La taxe sur l’essence, indispensable pour intégrer dans les prix les coûts du changement climatique, illustre très bien cela. Elle vise à financer la transition mais aussi à inciter au changement de comportement. Mais lorsque les déplacements sont obligés parce que le travail se trouve à 50 km du domicile et que les dessertes ferroviaires locales ont fermé depuis des lustres, comment le vivre autrement que comme une inégalité de plus?

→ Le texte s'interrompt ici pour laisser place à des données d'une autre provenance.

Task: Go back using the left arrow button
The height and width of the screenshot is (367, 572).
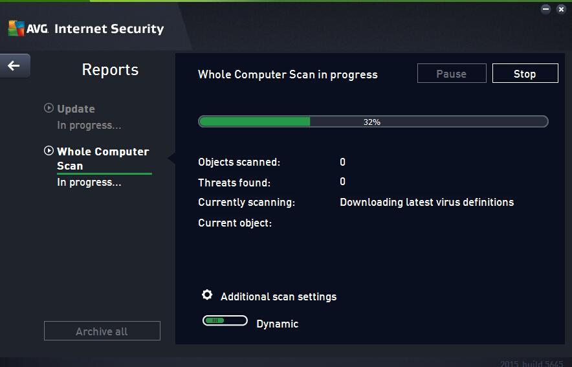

Un effort asymétrique et non crédible

Si au moins il y avait des voitures vraiment économes, le consommateur aurait le choix. Mais il est décidément plus facile de taxer ce dernier que d’imposer des normes d’efficience écologique au lobby automobile. Tant que les décideurs politiques n’en seront pas capables, l’effort demandé aux populations sera vécu comme asymétrique et non crédible.